By: Srikant Sastri, Founder, Crayon Data
The idea that enterprises must delight their customers is a given. Most often, since this idea is so entrenched in their processes it tends to hit a blind spot. But ask yourself this: How often does someone praise a company because of its extraordinary service? The chances are that you cannot think of too many.
Now ask yourself: How often do consumers cut companies loose because of poor service? All the time. They exact vengeance on mobile phone companies whose reps keep them waiting, on broad band service providers who deprive them of internet access for weeks, or on airlines that lose their bags. Poor service can make customers angry. And these new-age frustrated customers waste no time in talking about an enterprise’s poor customer service on social media channels and other online forums.
Why don’t companies anticipate and act before their customers reach the point of no return? Could it be that enterprises don’t really understand their customers’ needs and preferences? By mining and analyzing data, enterprises can gain better insights into their customers’ needs, preferences and likely behavior. This valuable information enables the development of a strategy. A strategy that enables clear, compelling communication, offers and deals that customers will ultimately value, leading to happy, satisfied and loyal customers
Here are some examples of how big data analytics can aid in reducing customer dissatisfaction.

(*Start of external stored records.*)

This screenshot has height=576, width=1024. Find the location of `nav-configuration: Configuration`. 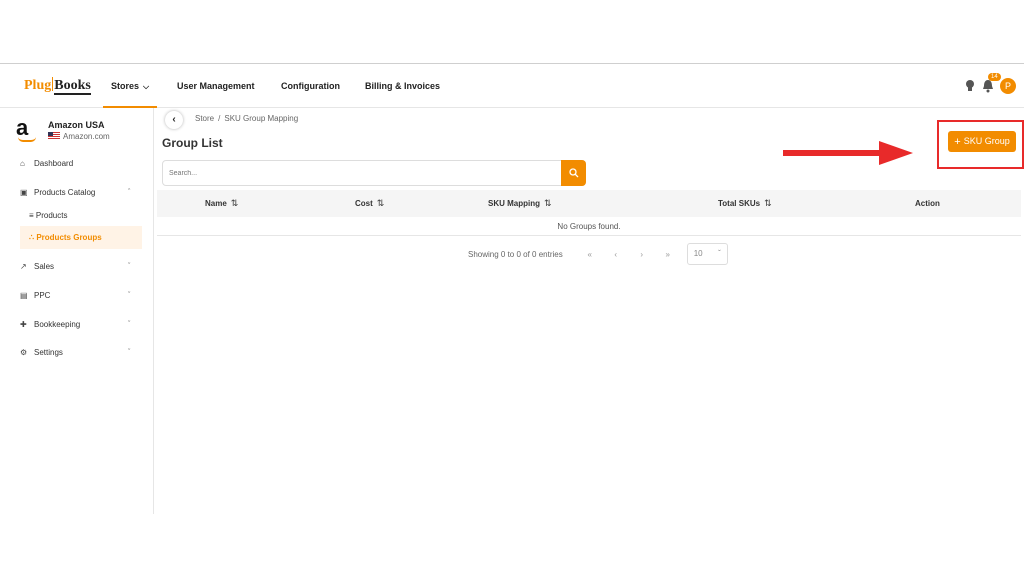

nav-configuration: Configuration is located at coordinates (310, 86).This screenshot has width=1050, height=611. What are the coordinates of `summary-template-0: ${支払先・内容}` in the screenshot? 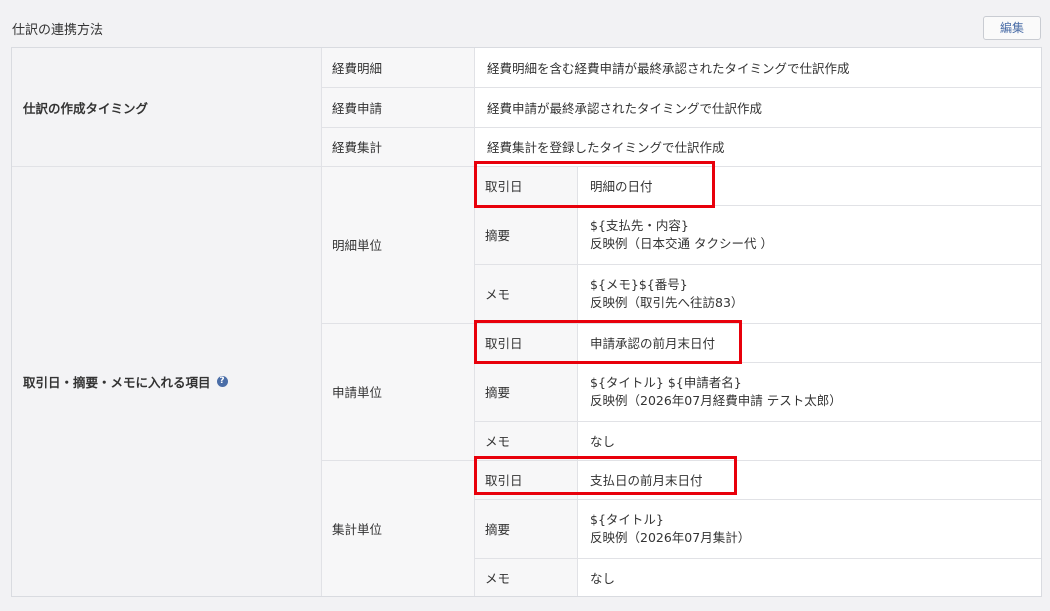 It's located at (640, 225).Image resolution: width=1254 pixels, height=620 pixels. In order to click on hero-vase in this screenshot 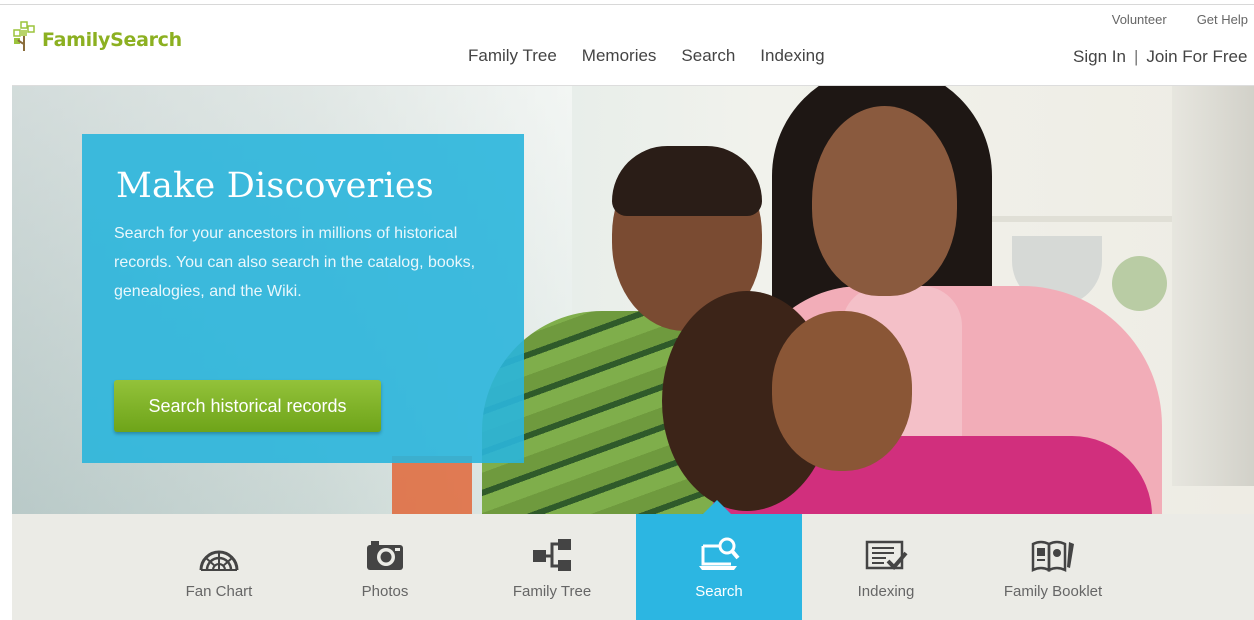, I will do `click(1140, 284)`.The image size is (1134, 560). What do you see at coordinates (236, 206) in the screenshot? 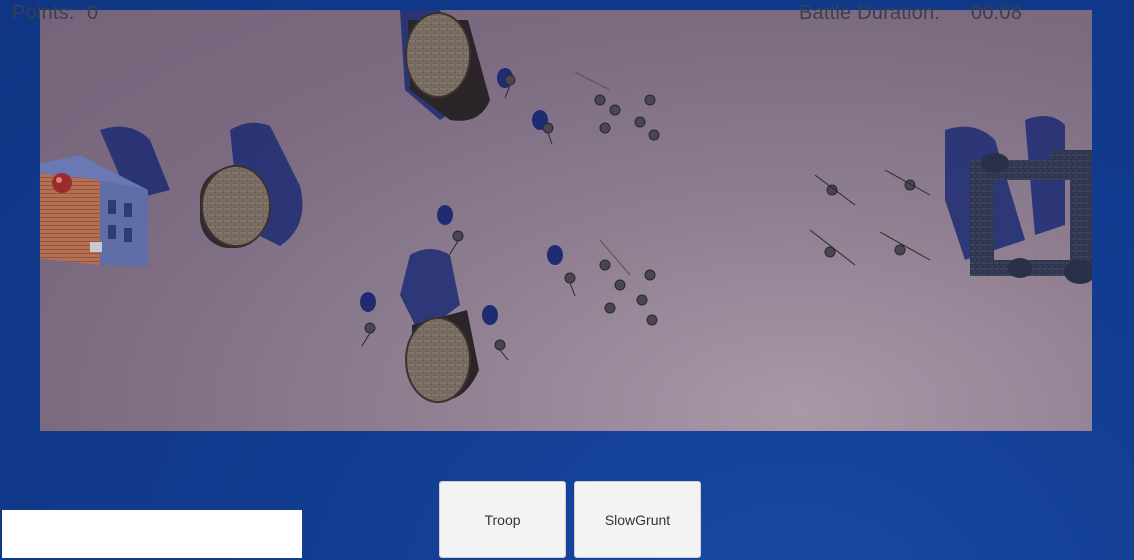
I see `stone-tower-left` at bounding box center [236, 206].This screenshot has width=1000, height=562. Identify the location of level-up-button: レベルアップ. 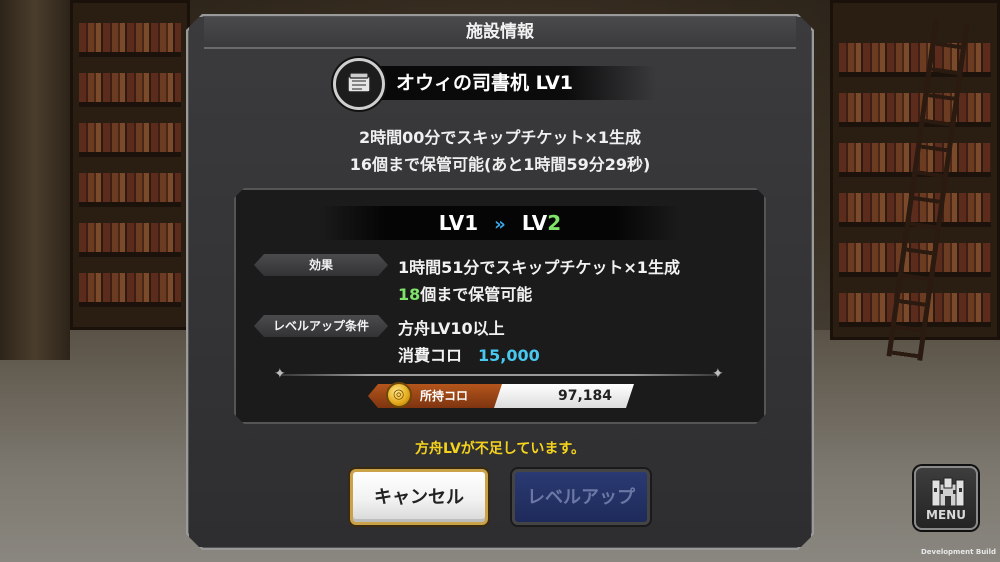
(581, 497).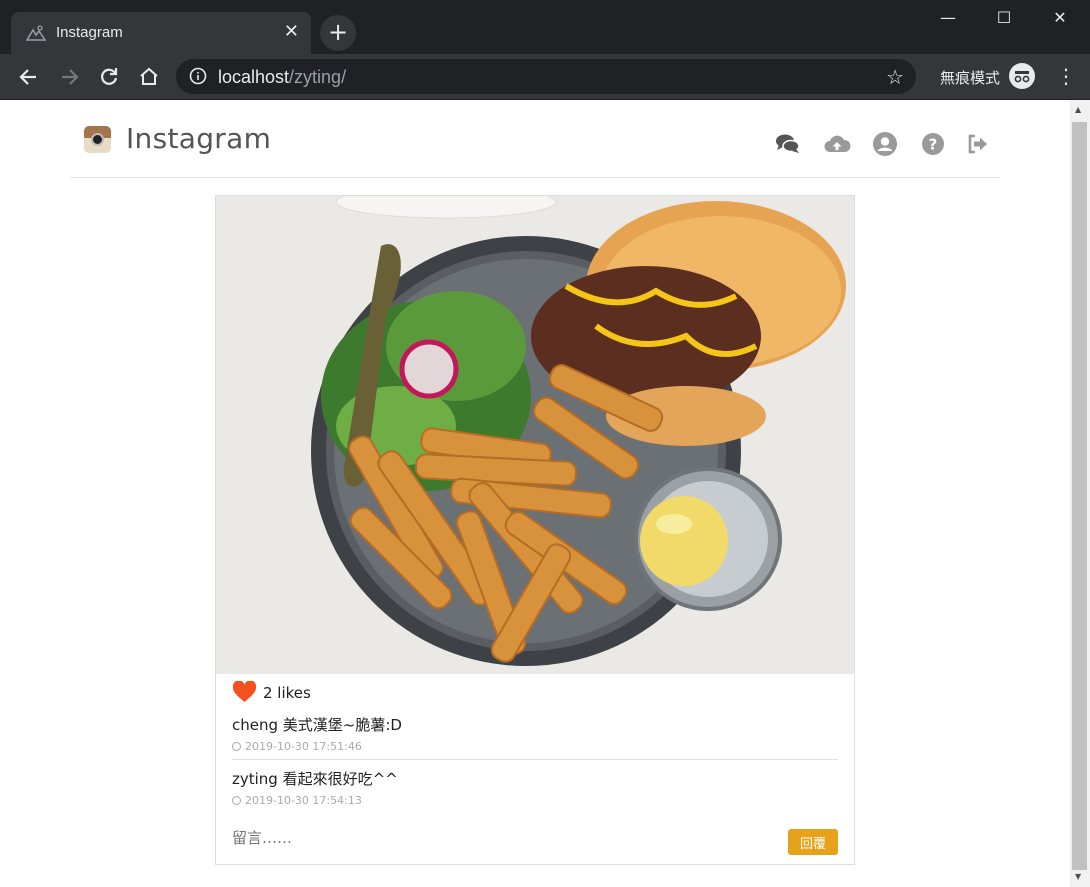 The width and height of the screenshot is (1090, 887). Describe the element at coordinates (885, 144) in the screenshot. I see `user-circle-icon` at that location.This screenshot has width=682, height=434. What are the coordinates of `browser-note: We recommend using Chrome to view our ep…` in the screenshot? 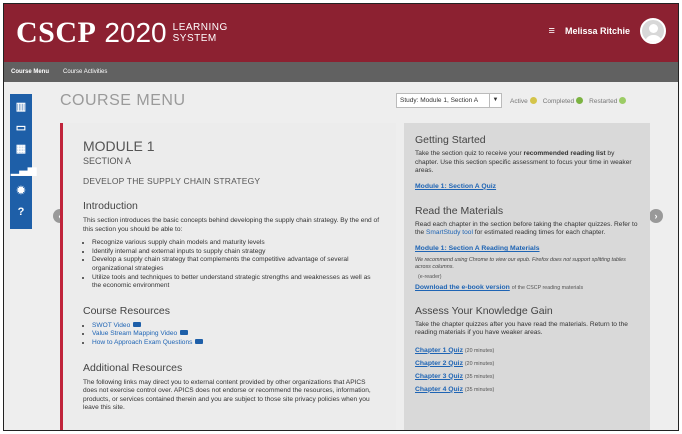 It's located at (520, 263). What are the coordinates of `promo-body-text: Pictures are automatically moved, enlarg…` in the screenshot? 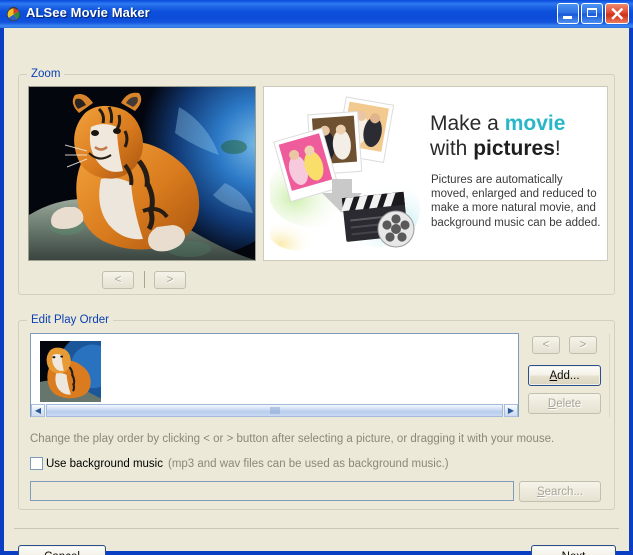 It's located at (516, 202).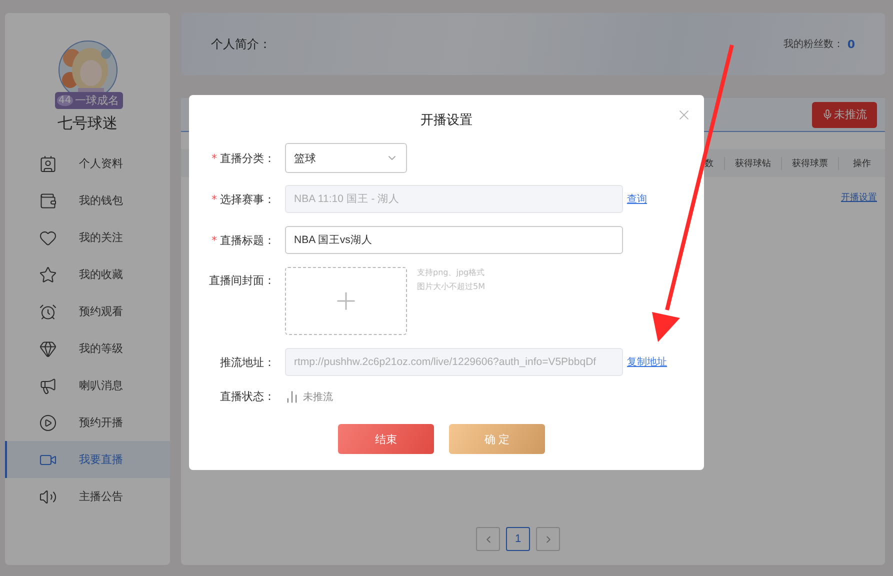 The height and width of the screenshot is (576, 893). Describe the element at coordinates (242, 280) in the screenshot. I see `field-label: 直播间封面：` at that location.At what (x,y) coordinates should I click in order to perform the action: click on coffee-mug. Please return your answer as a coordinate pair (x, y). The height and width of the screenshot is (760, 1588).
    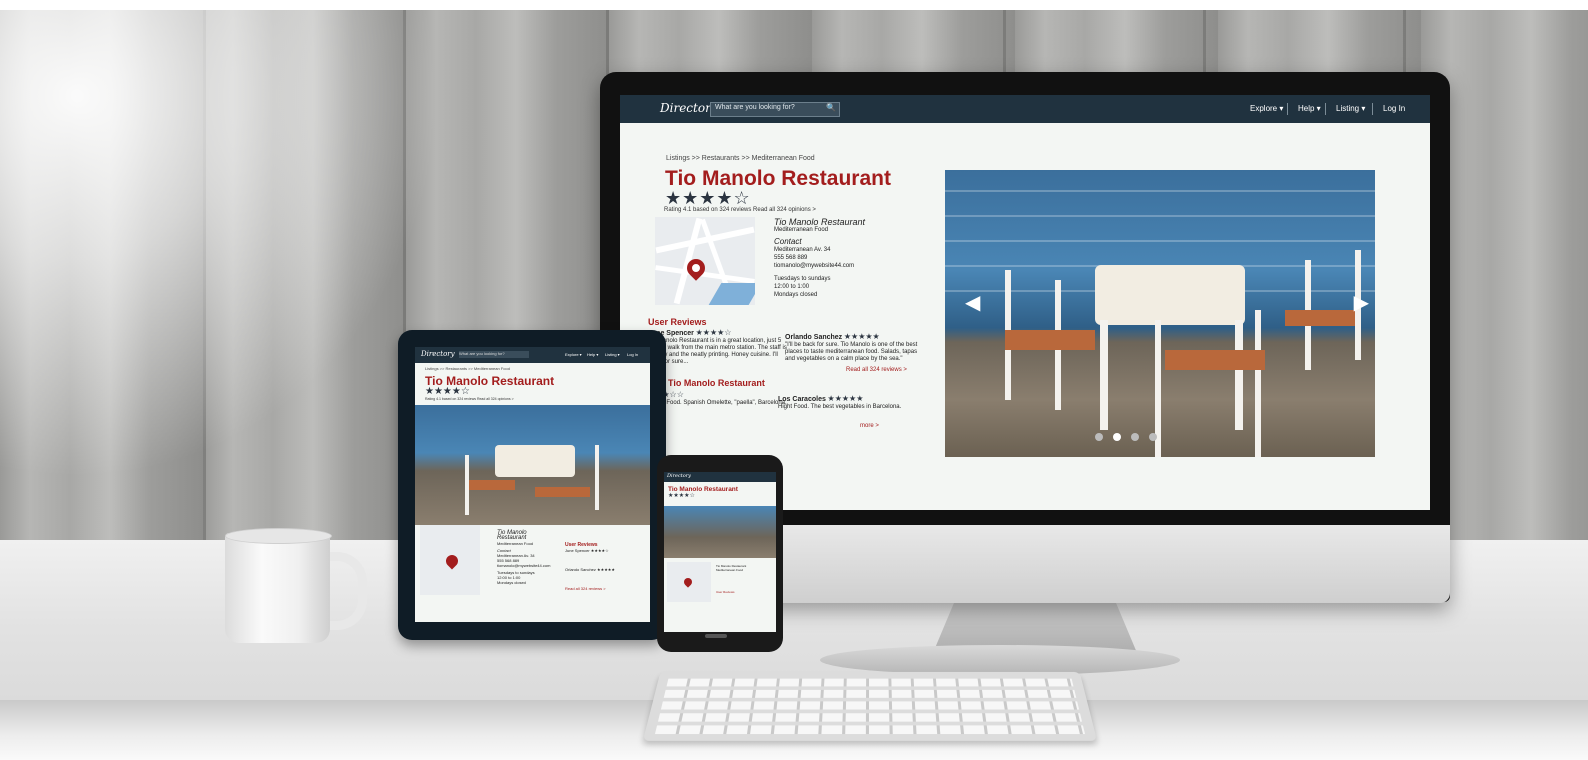
    Looking at the image, I should click on (278, 588).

How banking industry can improve customer experience using big data analytics: Millions of products and services are bought using a debit or credit card. It is now possible to find patterns in consumer behavior based on where the cards are used, transaction amounts and the purpose or nature of the products purchased. By monitoring this, banks can anticipate consumer behavior and offer relevant additional products at the right time to the right customer.
The banking industry is also known for its large complex IT systems. It is possible to move these IT systems to new big data platforms, which can add valuable data to the analysis. This data can deliver new insights, which in turn will lead to new revenue opportunities and even reduction in operation costs. Operational efficiencies can further be improved by analyzing transaction and unstructured data, such as that collected from voice recognition, social comments, and emails. This data can then be monitored and analyzed to anticipate future workloads and change staffing needs accordingly in call centers and branches. If all customer contact points are collected and displayed through one platform, service executives will be able to help customers quicker and better as well.
Big data makes it possible to monitor activities of clients that can alert churn. If a customer, say X suddenly reduces activities/transactions with a bank, it can be due to customer dissatisfaction and indicate that the bank may lose customer X soon. In addition, if the bank knows who the influencers are within their market segments, it can ensure that they do not lose those influencers due to churn. If they do, it is possible that followers of the influencers will also leave. If these patterns are identified, companies can take preventive actions to ensure customer loyalty.
Real-time analytics can improve customer experience
Social media analytics makes it possible to understand the behavior of customers in real time, by providing information on how they think about or use new products and services or react to advertisements. Social media analytics can be used to identify influencers and their opinions on products or services. An analysis of how products are used can give insights into how they need to improve. For example, a company can analyze how their mobile application is used based on location, time of day, where people click, how they search for items within the app and how long they use the app. This can indicate areas that need improvement. Instead of asking customers for feedback, using long and expensive surveys, the feedback here is instantaneous, and can be used to optimize the product quickly.
Let’s say that you run an online retail store. Based on the shopping cart data, you may be able to say “Customers who bought the Xiaomi mi4 also bought the Xiaomi band.” If the associations capture the consumer preferences as expected, it can increase revenues from cross selling. It can also enhance the consumer experience, and thus leverage data sets to create additional customer loyalty.
In data science this is called as co-occurrence grouping, defined as: “If A occurs then B is likely to occur as well.” In this case, A is Xiaomi mi4 and B is Xiaomi band. This is how companies like Amazon, Flipkart, Snap Deal show recommendations based on the customers purchase history and online behavior.
Another good example of co-occurrence grouping is the famous beer and diaper case study:
Hermiz and Manganaris (1999) stated “One of the most repeated data mining stories is the discovery that beer and diapers frequently appear together in a shopping basket. The explanation is that when fathers are sent out on an errand to buy diapers, they often purchase a six pack of their favorite beer as reward”.
Enterprises can use data mining techniques like co-occurrence grouping to understand the purchase behavior of their customers and sell relevant products.
There is no denying that customer dissatisfaction can slow the growth of an enterprise over time. It’s a problem that every enterprise struggles with on regular basis. However, with big data analytics in place, it is possible to minimize customer dissatisfaction to a great degree.
On an average, loyal customers are worth up to 10 times as much as their first purchase. [Source: White House office of consumer affairs]
Transforming the information you have about your customers into actionable knowledge, can grow your business, and create a loyal customer base. Big data solutions can ensure that with every customer interaction, an enterprise serves up relevant and personalized choices.